TASK INPUTS
=== Section Start ===
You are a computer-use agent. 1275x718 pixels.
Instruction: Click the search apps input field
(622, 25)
=== Section End ===
=== Section Start ===
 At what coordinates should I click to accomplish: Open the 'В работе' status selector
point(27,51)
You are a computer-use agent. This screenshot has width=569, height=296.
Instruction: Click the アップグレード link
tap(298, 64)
=== Section End ===
=== Section Start ===
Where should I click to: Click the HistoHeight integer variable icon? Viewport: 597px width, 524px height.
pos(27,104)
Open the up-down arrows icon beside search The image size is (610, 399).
=== Section End ===
TO DO
Please work out how many lines in the listing above contain the string "computer", and answer with that number only.

OUTPUT BELOW
2